# Question regarding money.....



## SUZIWORD (Nov 11, 2010)

My husband and I he separate accounts, not a problem. Currently he gives me 500 a pay check and I pay the bills. We are each responsible for our car note, etc., my question is I run negative ever check in my account b/c there is never money left over for me to have spending money, etc. He definitely makes more than me, so should he be responsible to put in more money than me? I get charged ISF ever two weeks!


----------



## SadSamIAm (Oct 29, 2010)

I can't relate as I am the only income earner in our household. We have a joint account and my wife spends whatever needs to be spent.

You need to show him exactly where the money is going (and he should show you as well). Once you document all the spending, it should be easy for him to see that he needs to give you more than $500 to avoid the ISF charges.

Doesn't matter if the accounts are joint or not. The key thing is for you to both share where the money is being spent.


----------



## Mom6547 (Jul 13, 2010)

Well here is the thing, in my opinion. Money should be done together or at least completely apparently. If there is one bucket, regardless of the accounts, one budget and everything is written down and apparent, these issues disappear. Running a negative balance is a drag since you are paying more in over draft charges. But you cannot answer who "should" do what until you have a family budget and agree to it.

Personally I think separate checking accounts is a mistake except if one person has budgeted money and does not like to pay cash. DH's account has his funny money and his gas money. That's IT. If he pays groceries on the way home for example, he gives me a receipt and I reimburse out of grocery budget.

I highly recommend Total Money Makeover by Dave Ramsey. Do it now before you have kids, if you have no kids. Get a leg up on the broke people.

Cheers.


----------



## SUZIWORD (Nov 11, 2010)

Thanks for the feedback. He has two children (paying support) from his previous marriage I have three grown boys, except my youngest in in college so I do think its my responsibility to help him. We just have different issues about money. And its starting to wear on me! NO KIDS TOGETHER EVER!


----------



## Mom6547 (Jul 13, 2010)

Do you have common GOALS wrt money? That would be a good place to start.


----------



## greeneyeddolphin (May 31, 2010)

Whether or not he should give you more money depends on exactly why you're ending up in the negative. If it's because what he gives you isn't enough and you are paying more toward the joint bills and therefore are running negative, then sure, talking to him about contributing more would be appropriate. But if you're each equally paying toward the joint bills, and you go negative because you're spending money you don't have on shopping trips or other unnecessary stuff, then asking him to chip in more seems wrong to me; you should learn how to budget the money you have more effectively in that case. 

Personally, we just have a joint account. We do have a budget, where we have a certain amount each week we can spend however we see fit. We don't do the whole "your money, my money" thing (of course, that would be kind of hard since I'm a sahm), we just look at it as "our" money. We are both responsible for making sure we don't end up with insufficient funds, although given his job, I am generally the one to keep track of the bills and the money. 

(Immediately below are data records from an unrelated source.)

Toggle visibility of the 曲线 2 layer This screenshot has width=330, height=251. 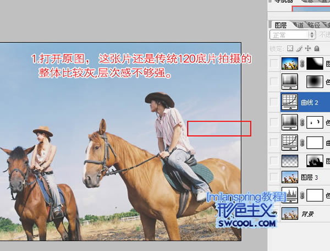pyautogui.click(x=274, y=101)
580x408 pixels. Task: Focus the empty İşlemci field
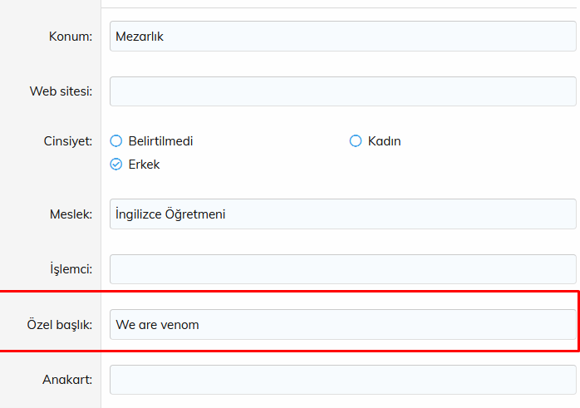[x=342, y=269]
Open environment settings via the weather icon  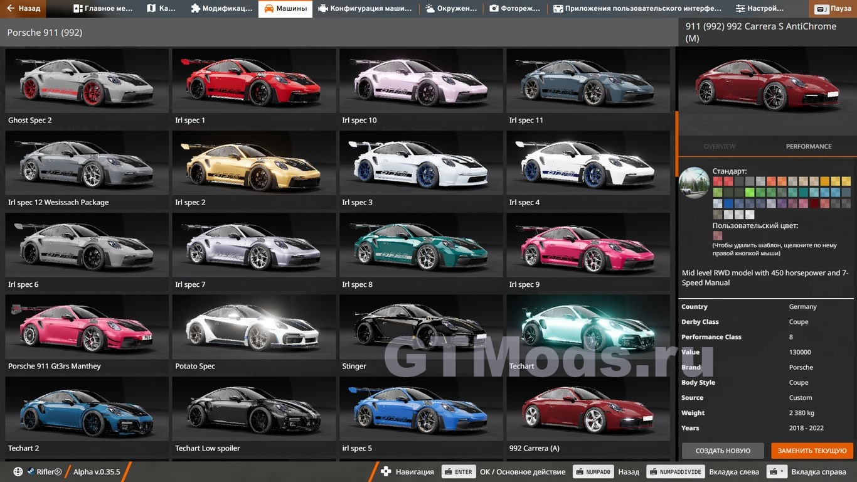430,9
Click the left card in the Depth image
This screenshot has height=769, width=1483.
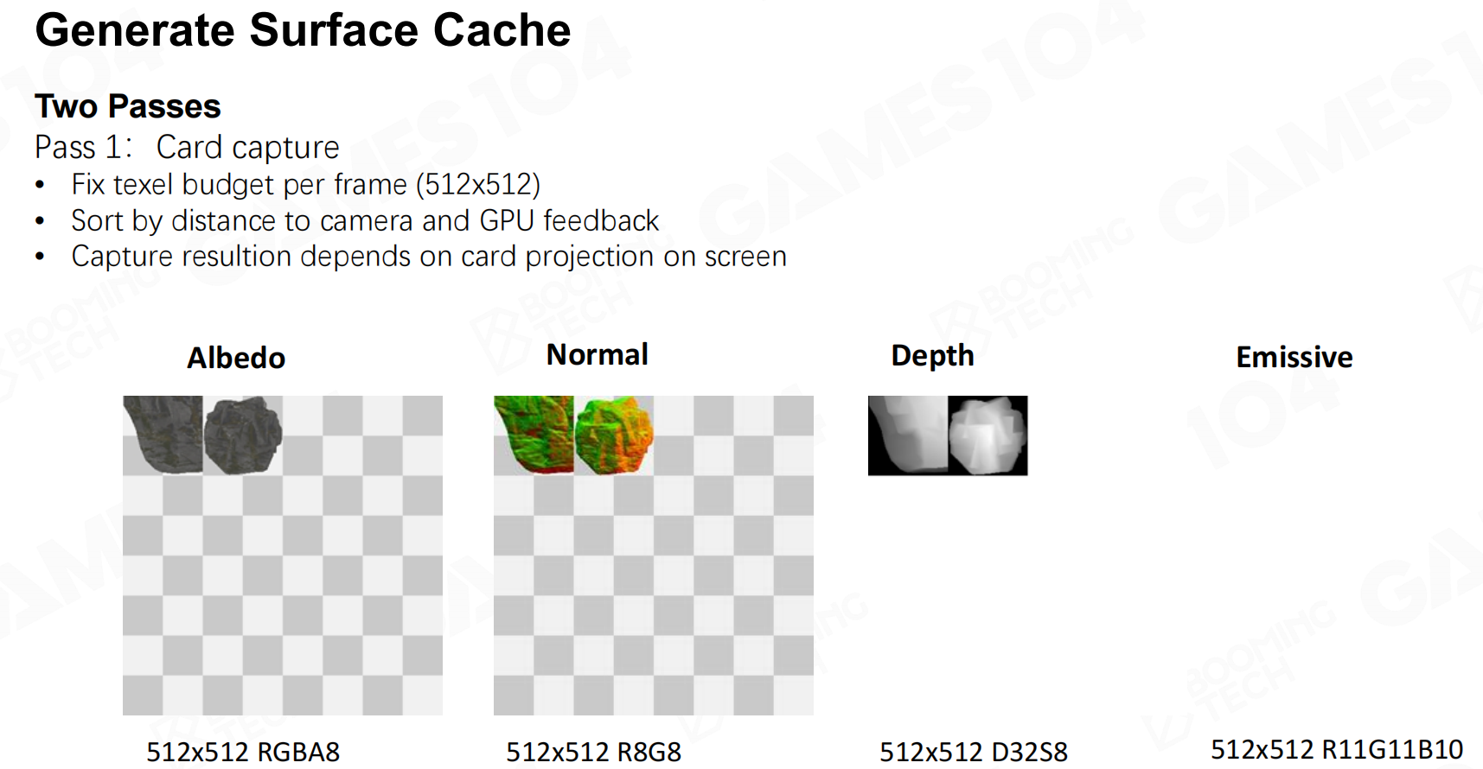(909, 435)
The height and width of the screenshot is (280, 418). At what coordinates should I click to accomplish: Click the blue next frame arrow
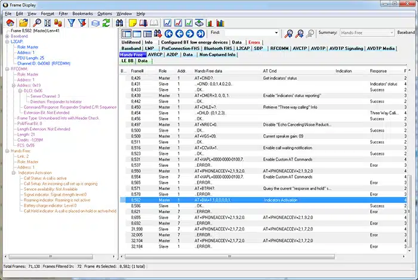pyautogui.click(x=189, y=33)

First, figure out why you keep ending up overdrawn. If it's for stuff that is his responsibility too, then talk to him and ask him to cough up some more. If it's because of your own lack of budget, then you need to figure out how to better handle your money.


----------



## SUZIWORD (Nov 11, 2010)

We do not split the bills 50/50. Its a very long story, but the house is mine (inhertiance) however it is still in my mothers name and I have a loan against it b/c I did a remodel in 2000 before he came on the scene. He feels he should not have to contribute to the loan note b/c we won't get that money back if we move. Of course not right now we won't but in the long run the house was worth 50K when I got it and now its worth 165K so yes we will definitely get it back. Its a long story, he cant stand my mother he said he won't contribute any extra money or joint account as long as I am helping my son (18) who is going to college but has moved out and is living with his grandmother b/c he can't stand my H. 

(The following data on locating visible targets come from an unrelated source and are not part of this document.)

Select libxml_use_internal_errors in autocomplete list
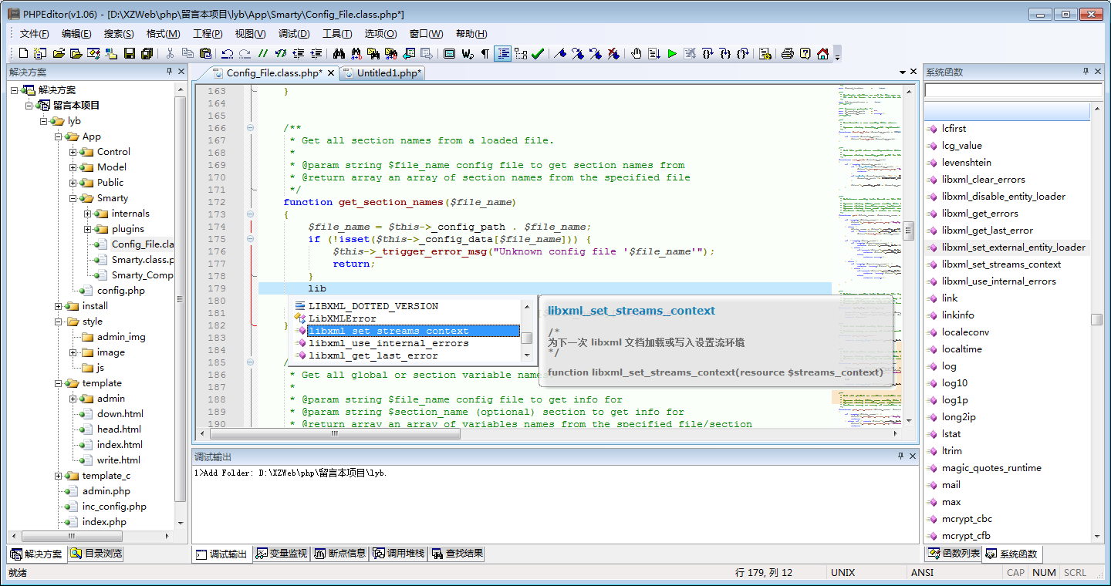The width and height of the screenshot is (1111, 586). [x=388, y=343]
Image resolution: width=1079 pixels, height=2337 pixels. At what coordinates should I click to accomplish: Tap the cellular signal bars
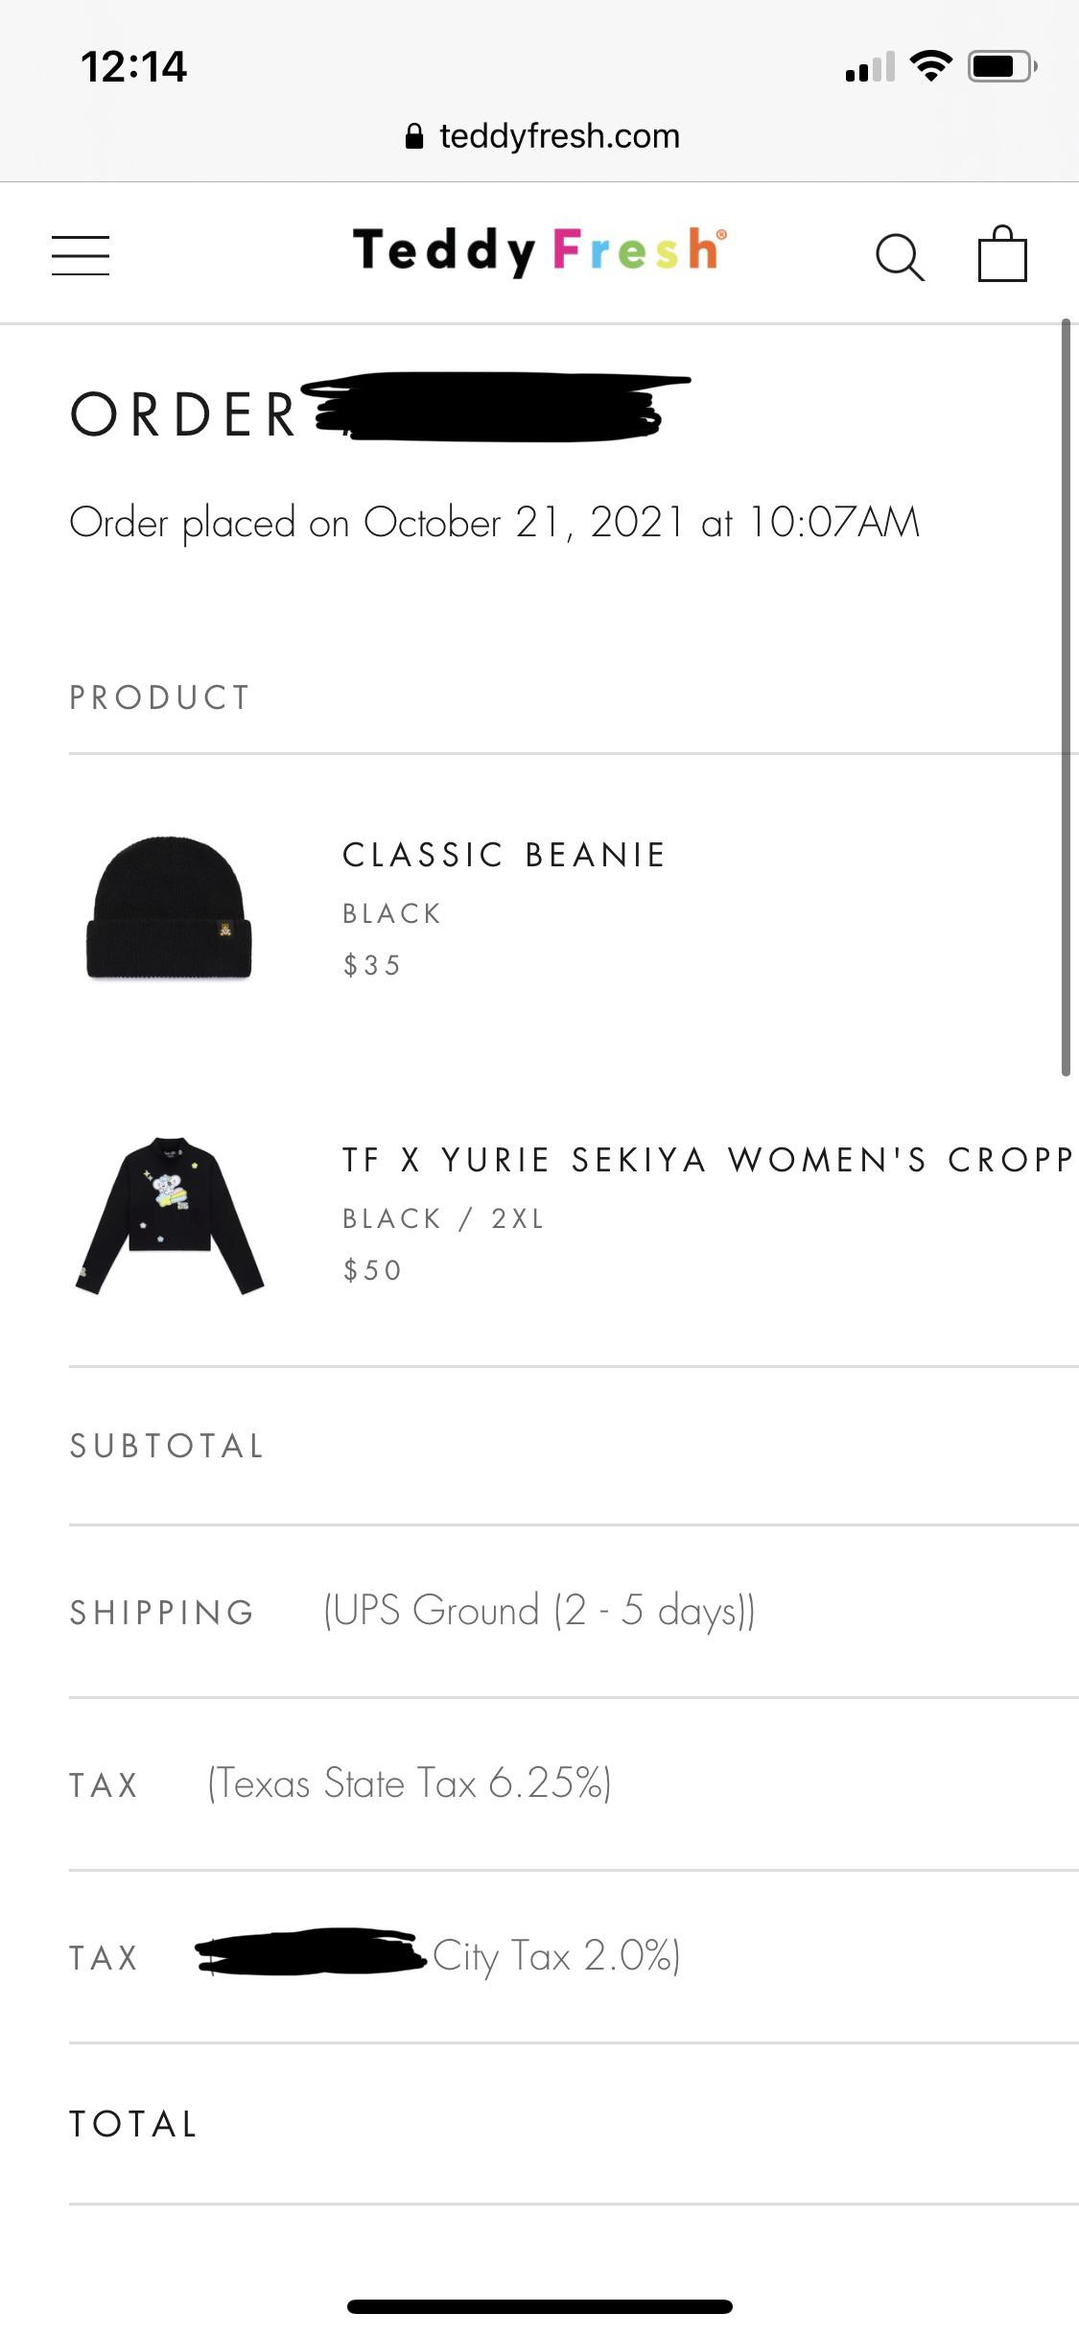pyautogui.click(x=870, y=67)
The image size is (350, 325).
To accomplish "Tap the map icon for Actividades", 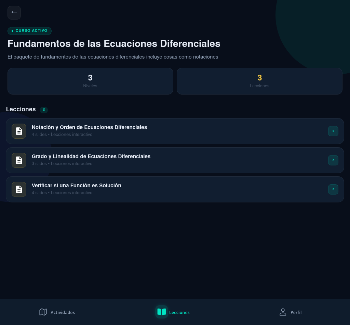I will point(43,312).
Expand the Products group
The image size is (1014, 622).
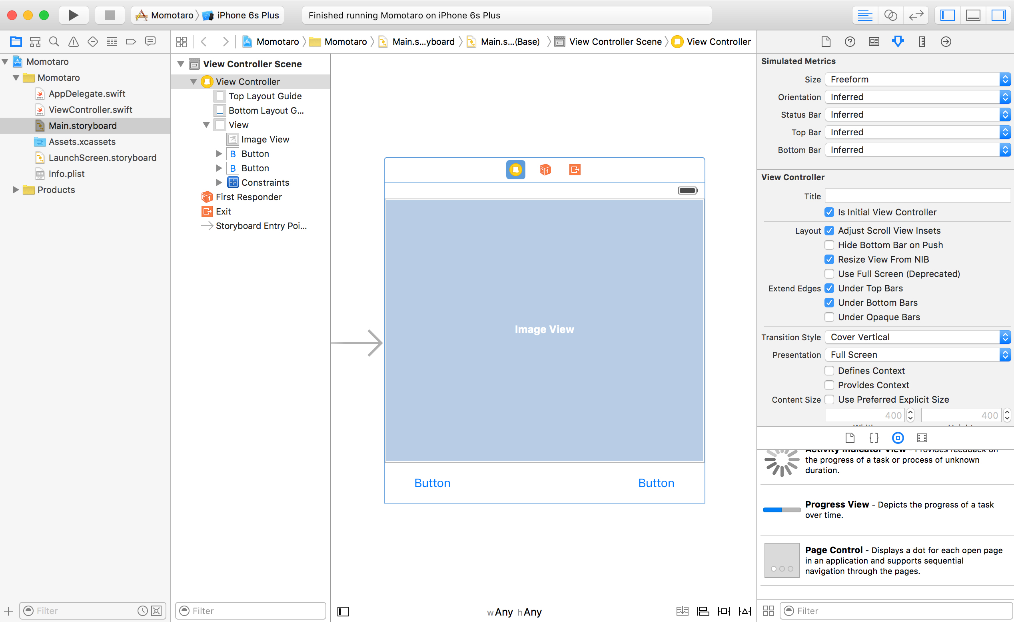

I am feeling very resentful and angry. I don't want to feel this away and when I try to talk to him about it he like wants to stick his head in the sand and pretend like all is good. I can't do that....I can but I will reach a point I will blow up and that is not good. I am feeling very taken advantage of at the moment and part of me wants to run away!

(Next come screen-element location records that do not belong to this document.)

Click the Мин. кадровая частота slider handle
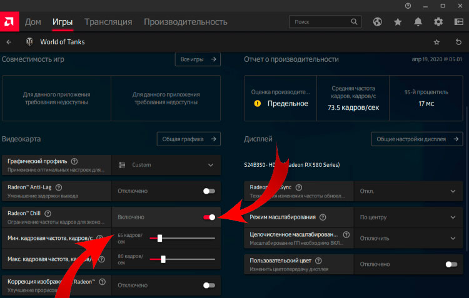The width and height of the screenshot is (469, 298). [160, 238]
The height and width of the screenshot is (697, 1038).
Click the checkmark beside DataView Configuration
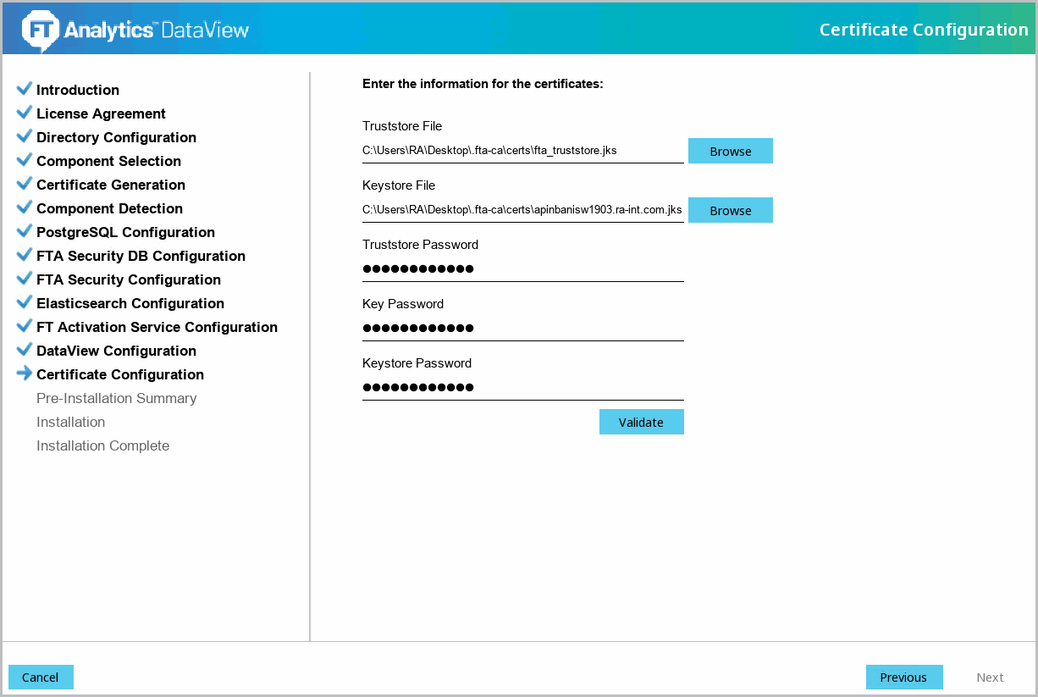(25, 350)
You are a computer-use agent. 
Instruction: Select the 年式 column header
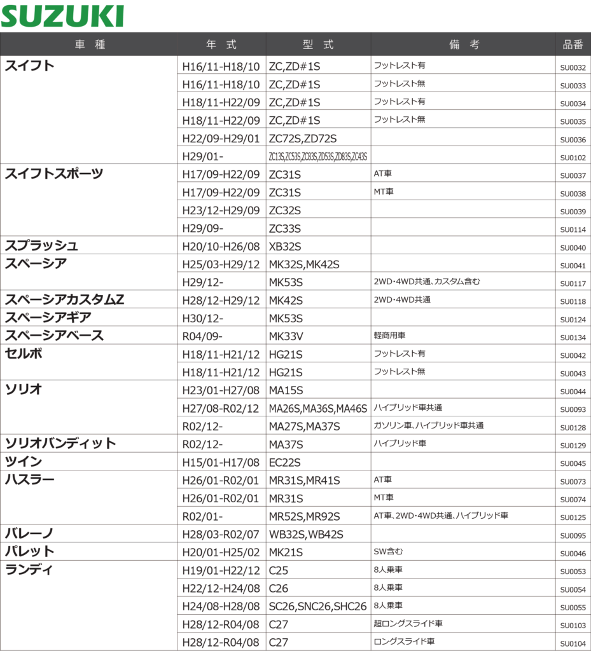pyautogui.click(x=221, y=45)
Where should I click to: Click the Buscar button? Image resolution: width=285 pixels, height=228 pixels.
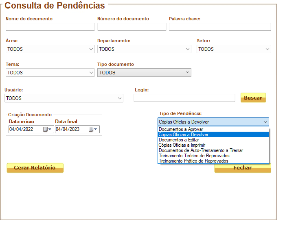(253, 98)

We broke up once and he said some horrible, hurtful things about my kids and that is why they don't like him. But after all the crying and begging I gave in and let him come back home and lost all of them. 

Life sucks!


----------



## southbound (Oct 31, 2010)

SUZIWORD said:


> My husband and I he separate accounts, not a problem. Currently he gives me 500 a pay check and I pay the bills. We are each responsible for our car note, etc., my question is I run negative ever check in my account b/c there is never money left over for me to have spending money, etc. He definitely makes more than me, so should he be responsible to put in more money than me? I get charged ISF ever two weeks!



It is a matter of opinion of course, but I see nothing wrong with separate accounts. My ex wife and I always had separate accounts and never had a money quarrel. We both had accounts when we married, so we just added each other's name and kept the separate accounts; my income went in mine and her income went in hers.

I made more, so I payed more of the bills. However, it wasn't a "hands off" policy. We just managed our own money and incorporated it into taking care of the family needs. 

I think people need some money that is just theirs. If my wife bought 20 new dresses, what could I say as long as our bills were being paid? Some might argue that I shouldn't say anything anyway, but that would cause problems with some.

It wasn't just for my wants either. I always thought, "why should my wife have to help pay for a $300 tool for the garage?


----------



## zohaib (Dec 24, 2010)

I suggest you to share and let him know the detail of the expenses...then he will be able to understand that where you are lacking for money..

It really doesnt matter whether you have joint or separate account.


hope it will help.


----------